Aim of the task:
Using the records below, write out the line with "The width and height of the screenshot is (800, 782)." and each line after it through the final one, exactly, and only those.

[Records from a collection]
· · · · ·

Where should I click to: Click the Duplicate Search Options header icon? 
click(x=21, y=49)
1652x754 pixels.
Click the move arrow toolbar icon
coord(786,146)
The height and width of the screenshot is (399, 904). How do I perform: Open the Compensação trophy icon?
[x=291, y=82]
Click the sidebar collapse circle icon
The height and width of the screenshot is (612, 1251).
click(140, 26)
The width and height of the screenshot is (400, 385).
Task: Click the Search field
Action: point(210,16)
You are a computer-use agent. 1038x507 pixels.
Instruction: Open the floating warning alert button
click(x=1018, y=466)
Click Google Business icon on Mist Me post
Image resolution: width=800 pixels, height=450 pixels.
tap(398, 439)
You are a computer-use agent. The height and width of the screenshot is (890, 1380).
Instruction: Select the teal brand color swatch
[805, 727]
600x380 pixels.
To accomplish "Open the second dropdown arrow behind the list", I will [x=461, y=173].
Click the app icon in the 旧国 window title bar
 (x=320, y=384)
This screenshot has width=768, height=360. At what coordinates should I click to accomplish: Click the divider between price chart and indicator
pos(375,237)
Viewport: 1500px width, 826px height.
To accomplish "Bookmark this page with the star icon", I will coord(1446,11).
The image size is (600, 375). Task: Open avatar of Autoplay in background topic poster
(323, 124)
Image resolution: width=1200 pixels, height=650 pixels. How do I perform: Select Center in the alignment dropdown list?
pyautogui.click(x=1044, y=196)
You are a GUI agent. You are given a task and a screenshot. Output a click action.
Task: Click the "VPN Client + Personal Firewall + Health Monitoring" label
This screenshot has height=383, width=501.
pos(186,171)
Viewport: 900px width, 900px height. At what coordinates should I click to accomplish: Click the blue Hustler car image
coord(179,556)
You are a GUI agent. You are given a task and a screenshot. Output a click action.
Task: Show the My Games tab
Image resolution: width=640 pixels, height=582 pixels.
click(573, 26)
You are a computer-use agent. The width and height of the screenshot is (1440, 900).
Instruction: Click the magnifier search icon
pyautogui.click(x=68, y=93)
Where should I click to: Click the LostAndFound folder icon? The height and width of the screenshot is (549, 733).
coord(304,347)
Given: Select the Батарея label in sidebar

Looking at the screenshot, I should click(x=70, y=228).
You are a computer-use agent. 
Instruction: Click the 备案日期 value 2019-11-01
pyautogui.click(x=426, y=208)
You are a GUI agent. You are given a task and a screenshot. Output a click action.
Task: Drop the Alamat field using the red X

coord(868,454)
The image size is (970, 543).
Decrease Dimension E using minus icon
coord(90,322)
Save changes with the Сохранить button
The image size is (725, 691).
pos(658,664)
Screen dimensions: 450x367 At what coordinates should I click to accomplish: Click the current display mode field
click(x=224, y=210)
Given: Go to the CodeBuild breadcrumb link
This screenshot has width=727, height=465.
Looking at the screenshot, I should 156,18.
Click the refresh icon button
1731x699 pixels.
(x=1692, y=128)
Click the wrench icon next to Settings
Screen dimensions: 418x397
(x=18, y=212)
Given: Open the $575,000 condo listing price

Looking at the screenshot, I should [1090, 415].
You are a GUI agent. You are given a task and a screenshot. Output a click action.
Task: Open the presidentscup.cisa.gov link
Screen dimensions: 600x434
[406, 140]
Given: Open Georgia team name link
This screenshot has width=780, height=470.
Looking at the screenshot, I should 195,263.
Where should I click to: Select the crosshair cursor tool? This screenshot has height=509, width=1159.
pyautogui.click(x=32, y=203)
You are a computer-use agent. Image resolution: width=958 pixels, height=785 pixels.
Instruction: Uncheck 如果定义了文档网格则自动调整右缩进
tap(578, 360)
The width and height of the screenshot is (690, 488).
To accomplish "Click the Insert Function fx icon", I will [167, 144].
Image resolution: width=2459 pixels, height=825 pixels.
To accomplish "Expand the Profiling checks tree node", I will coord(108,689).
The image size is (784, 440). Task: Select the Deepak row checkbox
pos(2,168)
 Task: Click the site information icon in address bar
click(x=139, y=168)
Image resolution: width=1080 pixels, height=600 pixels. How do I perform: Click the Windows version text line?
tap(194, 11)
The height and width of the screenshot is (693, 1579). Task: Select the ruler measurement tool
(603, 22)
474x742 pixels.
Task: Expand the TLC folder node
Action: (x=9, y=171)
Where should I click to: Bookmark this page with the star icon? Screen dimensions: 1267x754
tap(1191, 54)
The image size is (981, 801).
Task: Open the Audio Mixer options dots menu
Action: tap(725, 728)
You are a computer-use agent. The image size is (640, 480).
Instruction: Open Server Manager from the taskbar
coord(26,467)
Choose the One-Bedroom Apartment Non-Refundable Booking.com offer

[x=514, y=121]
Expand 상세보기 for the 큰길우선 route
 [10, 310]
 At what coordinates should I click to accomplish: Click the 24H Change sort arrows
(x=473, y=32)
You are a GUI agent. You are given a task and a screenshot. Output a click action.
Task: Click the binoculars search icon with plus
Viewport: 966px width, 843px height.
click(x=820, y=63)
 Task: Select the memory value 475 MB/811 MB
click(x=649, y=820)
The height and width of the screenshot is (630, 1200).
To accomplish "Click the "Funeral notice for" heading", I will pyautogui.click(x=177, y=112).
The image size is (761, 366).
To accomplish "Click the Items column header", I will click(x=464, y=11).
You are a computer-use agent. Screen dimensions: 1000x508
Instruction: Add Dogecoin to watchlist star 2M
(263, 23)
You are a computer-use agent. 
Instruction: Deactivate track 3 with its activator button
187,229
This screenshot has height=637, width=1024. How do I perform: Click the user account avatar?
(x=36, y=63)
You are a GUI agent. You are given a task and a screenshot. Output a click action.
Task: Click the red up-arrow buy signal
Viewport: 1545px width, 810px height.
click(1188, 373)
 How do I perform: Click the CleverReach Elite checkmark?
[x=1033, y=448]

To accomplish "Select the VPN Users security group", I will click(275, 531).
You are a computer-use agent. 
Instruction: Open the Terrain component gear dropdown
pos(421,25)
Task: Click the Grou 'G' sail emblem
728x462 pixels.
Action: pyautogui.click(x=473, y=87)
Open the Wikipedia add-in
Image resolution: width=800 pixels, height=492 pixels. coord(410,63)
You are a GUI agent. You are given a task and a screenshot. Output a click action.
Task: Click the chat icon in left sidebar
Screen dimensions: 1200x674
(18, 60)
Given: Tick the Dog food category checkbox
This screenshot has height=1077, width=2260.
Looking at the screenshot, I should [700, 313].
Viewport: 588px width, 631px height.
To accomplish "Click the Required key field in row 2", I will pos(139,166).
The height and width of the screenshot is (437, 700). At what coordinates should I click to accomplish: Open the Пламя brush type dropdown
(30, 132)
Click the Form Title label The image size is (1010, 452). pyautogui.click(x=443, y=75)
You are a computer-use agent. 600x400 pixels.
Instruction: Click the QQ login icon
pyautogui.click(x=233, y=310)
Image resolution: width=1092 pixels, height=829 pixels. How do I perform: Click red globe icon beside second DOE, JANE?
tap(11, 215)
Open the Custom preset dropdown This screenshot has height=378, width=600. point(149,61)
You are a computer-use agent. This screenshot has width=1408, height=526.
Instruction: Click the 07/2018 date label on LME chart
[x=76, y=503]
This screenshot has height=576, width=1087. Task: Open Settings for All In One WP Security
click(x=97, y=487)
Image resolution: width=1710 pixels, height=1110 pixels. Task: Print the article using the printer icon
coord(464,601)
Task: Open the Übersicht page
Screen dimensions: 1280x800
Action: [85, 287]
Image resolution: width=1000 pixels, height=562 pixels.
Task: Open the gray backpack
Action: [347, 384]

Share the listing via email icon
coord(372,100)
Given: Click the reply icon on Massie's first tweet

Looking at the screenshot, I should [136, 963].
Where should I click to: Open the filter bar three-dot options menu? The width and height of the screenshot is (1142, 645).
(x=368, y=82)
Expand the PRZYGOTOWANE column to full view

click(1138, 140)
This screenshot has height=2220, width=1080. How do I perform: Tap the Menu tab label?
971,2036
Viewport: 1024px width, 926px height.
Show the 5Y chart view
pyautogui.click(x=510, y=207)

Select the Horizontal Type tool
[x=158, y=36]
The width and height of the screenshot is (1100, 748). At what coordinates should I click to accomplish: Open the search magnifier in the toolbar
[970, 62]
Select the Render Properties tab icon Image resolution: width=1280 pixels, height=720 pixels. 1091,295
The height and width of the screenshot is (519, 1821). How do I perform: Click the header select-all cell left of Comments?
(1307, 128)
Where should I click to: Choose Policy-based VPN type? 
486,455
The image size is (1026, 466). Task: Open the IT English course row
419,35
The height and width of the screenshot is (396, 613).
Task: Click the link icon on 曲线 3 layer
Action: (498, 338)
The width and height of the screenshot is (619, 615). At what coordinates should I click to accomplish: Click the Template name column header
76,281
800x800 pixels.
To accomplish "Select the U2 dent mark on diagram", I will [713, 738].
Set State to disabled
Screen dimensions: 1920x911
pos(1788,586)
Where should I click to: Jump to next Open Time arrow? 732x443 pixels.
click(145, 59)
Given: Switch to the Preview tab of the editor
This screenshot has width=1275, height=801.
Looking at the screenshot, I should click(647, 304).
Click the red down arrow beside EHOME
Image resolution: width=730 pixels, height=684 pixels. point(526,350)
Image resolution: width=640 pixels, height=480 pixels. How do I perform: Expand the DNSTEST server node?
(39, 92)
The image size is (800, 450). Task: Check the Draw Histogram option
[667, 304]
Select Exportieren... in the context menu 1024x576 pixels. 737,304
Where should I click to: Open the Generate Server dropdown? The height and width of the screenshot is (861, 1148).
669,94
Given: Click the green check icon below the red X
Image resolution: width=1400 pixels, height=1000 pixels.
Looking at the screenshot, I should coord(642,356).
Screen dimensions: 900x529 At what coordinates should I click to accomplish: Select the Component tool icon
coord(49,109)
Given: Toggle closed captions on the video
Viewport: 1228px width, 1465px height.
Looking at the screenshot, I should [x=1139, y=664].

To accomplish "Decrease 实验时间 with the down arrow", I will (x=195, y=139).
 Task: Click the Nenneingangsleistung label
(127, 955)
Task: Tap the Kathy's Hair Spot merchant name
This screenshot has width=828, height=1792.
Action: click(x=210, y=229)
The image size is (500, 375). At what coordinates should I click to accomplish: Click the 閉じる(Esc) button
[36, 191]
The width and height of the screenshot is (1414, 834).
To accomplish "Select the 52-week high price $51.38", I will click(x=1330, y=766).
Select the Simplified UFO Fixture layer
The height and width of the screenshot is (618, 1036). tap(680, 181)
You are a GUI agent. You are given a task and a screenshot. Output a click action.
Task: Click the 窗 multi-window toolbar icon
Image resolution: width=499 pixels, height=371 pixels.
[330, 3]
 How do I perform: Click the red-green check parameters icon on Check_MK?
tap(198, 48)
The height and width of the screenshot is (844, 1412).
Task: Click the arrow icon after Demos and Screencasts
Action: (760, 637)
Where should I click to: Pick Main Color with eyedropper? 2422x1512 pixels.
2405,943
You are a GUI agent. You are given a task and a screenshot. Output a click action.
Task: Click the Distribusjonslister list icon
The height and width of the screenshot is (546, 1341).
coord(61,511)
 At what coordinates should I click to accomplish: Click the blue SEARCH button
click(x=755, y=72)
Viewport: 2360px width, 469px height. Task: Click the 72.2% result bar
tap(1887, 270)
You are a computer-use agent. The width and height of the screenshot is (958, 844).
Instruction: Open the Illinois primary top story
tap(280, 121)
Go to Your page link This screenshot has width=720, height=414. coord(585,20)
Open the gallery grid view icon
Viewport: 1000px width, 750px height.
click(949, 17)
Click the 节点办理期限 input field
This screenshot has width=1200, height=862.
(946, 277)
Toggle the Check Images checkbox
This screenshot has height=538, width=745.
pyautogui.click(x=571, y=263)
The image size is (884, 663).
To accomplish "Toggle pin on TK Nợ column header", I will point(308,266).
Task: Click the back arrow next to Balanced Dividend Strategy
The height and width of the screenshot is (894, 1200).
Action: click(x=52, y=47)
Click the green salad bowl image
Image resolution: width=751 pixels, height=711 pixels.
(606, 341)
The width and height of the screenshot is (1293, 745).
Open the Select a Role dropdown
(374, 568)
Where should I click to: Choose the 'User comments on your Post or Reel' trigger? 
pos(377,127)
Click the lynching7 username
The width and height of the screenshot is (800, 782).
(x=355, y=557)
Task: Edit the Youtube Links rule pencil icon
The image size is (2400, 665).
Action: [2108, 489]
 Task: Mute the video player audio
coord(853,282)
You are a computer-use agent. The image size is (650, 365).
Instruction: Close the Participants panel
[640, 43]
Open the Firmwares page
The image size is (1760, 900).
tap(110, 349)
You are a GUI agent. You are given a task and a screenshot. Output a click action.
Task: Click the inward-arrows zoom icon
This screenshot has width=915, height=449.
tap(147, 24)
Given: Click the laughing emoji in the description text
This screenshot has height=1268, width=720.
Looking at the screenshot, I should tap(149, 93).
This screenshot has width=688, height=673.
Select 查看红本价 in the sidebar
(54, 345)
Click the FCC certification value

· · · · ·

Response to this exercise:
The width and height of the screenshot is (800, 782).
(x=355, y=557)
Task: Edit the Youtube Links rule pencil icon
The image size is (2400, 665).
Action: [2108, 489]
 Task: Mute the video player audio
coord(853,282)
You are a computer-use agent. The image size is (650, 365).
Instruction: Close the Participants panel
[640, 43]
Open the Firmwares page
The image size is (1760, 900).
tap(110, 349)
You are a GUI agent. You are given a task and a screenshot. Output a click action.
Task: Click the inward-arrows zoom icon
This screenshot has width=915, height=449.
tap(147, 24)
Given: Click the laughing emoji in the description text
This screenshot has height=1268, width=720.
Looking at the screenshot, I should tap(149, 93).
This screenshot has width=688, height=673.
Select 查看红本价 in the sidebar
(54, 345)
Click the FCC certification value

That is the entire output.